TOKYO (Reuters) - The yen held its ground on Monday after the Bank of Japan removed limits on its government bond purchases and increased corporate debt buying to help companies hit by the coronavirus crisis.
The BOJ’s decision was widely in line with expectations, so traders instead shifted their focus to a U.S. Federal Reserve meeting ending Wednesday and a European Central Bank (ECB) meeting Thursday as major central banks once again take the stage as the global economy battles against a deep depression.
The Fed has already announced a raft of measures and is expected to stay on hold this week, which is unlikely to trouble the dollar, analysts say.
The stakes are higher for the euro, because the ECB is likely to extend its debt purchases to include junk bonds, and some investors are worried this decision could widen rifts between members of the European Union.
“It will be difficult for markets to latch onto the BOJ, because it has already reached the limit of what it can do,” said Takuya Kanda, general manager of the research department at Gaitame.com Research Institute in Tokyo.
“Every economy is suffering and all major central banks have already eased policy a lot, so it’s difficult to differentiate from one currency to the next.”
The yen traded at 107.36 per dollar on Monday in Asia.
Against the euro, the yen traded at 116.30, close to its strongest in three years against the common currency.
The BOJ previously had a loose pledge to buy government debt so holdings increase by around 80 trillion yen ($745.30 billion) a year.

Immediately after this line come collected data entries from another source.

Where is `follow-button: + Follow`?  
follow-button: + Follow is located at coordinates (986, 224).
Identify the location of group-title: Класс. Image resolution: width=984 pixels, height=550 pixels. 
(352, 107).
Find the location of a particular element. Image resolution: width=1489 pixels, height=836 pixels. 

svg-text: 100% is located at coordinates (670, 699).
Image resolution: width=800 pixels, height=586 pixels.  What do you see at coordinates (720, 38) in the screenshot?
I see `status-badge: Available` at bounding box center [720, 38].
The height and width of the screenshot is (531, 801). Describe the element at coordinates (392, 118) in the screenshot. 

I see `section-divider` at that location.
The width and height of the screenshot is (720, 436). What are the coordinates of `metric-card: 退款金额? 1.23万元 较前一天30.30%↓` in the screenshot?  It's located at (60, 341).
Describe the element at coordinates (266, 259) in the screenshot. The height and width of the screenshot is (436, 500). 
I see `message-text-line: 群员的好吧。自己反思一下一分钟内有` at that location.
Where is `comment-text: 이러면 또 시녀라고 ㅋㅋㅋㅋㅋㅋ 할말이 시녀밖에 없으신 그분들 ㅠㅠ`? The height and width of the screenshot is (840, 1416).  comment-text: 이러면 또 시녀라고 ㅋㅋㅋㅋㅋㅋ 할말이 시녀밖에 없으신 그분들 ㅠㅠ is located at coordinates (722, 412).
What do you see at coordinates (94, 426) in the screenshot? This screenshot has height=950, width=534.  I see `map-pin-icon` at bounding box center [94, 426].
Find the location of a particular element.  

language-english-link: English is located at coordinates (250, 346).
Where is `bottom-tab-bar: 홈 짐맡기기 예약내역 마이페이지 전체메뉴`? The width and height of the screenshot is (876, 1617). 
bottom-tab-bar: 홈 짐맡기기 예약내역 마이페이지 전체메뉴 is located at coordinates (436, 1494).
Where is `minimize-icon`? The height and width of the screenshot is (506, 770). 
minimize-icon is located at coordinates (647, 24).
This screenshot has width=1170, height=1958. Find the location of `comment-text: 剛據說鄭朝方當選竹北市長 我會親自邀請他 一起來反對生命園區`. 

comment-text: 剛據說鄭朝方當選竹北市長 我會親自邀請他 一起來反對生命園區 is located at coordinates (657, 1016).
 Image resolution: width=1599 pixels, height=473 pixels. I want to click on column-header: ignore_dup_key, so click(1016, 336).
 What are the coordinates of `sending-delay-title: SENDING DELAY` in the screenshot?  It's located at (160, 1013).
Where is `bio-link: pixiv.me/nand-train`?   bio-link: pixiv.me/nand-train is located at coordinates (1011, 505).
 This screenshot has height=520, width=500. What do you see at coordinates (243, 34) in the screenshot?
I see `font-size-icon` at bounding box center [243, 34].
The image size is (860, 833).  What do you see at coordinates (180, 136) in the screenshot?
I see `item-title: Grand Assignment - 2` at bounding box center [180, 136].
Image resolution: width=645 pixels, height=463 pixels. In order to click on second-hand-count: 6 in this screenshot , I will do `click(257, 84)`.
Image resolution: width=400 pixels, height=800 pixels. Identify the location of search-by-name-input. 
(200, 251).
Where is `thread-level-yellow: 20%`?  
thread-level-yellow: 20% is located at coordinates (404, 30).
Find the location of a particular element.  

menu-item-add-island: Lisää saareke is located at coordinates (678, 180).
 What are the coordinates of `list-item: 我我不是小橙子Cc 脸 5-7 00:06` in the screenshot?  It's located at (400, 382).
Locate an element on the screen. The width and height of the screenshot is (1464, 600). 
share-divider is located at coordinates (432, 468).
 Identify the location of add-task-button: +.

The BOJ’s decision to remove this guidance at a policy meeting on Monday was largely symbolic, because actual bond buying has slowed to an annual pace of less than 20 trillion yen due to the central bank’s outsized presence in the market.
The BOJ also said it would increase purchases of corporate bonds and commercial paper as companies struggle with lost revenue.
Japan, like most major economies, has urged businesses to close and encouraged people to stay at home to slow coronavirus infections, which is causing a widespread downturn.
The antipodean currencies were buoyed as investors acknowledged the success both countries have had in emerging from the coronavirus pandemic.
The Australian dollar rose 0.58% to $0.6434 as more than a million Australians rushed to download an app to help trace close contacts of COVID-19 patients.
The New Zealand dollar gained 0.47% to $0.6044 before its strict lockdown is eased on Monday at midnight.
The Aussie and kiwi also managed to gain against the Japanese currency.
In Europe and the United States, officials are now moving to ease some of these restrictions, but currency traders say they remain wary because threats posed by the virus have not been eliminated completely.
The dollar has risen in recent weeks due to a dollar funding crunch and safe-haven inflows, but some analysts say the greenback is likely to fall in the long term because the Fed has eased monetary policy more aggressively than other central banks.
Positioning in currency futures may give dollar bulls some reason to turn cautious.
Speculators’ net bearish bets on the U.S. dollar rose to the highest in nearly two years in the latest week, according to calculations by Reuters and U.S. Commodity Futures Trading Commission data.
The euro was little changed at $1.0834 in Asia on Monday. Against the pound, the euro traded at 87.34 pence.
The ECB is under more pressure to act after EU policymakers last week failed to reach a consensus on the details of a 1 trillion euro emergency fund.
The pound was little changed at $1.2402. British Prime Minister Boris Johnson is expected to announce plans for easing a month-old coronavirus lockdown as early as this week, the Telegraph reported.
Johnson is due back at work on Monday after recovering from COVID-19, the illness caused by the coronavirus.
However, there is a lot of uncertainty about the virus testing regime in Britain and the strategy for exiting from lockdown.